__Excerpted data__:
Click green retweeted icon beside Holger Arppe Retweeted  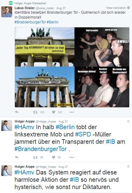(x=11, y=3)
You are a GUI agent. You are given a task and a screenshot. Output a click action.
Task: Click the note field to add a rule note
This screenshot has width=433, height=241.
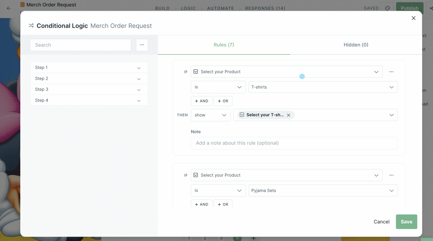pyautogui.click(x=294, y=143)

__Task objective__: What you give back should be exactly the lines from the line holding "You are a GUI" through the final line of the material, both ends included, and please leave out the pictures.

__Solution to this exercise__:
You are a GUI agent. You are given a task and a screenshot. Output a click action.
Task: Click the note field to add a rule note
This screenshot has width=433, height=241.
pyautogui.click(x=294, y=143)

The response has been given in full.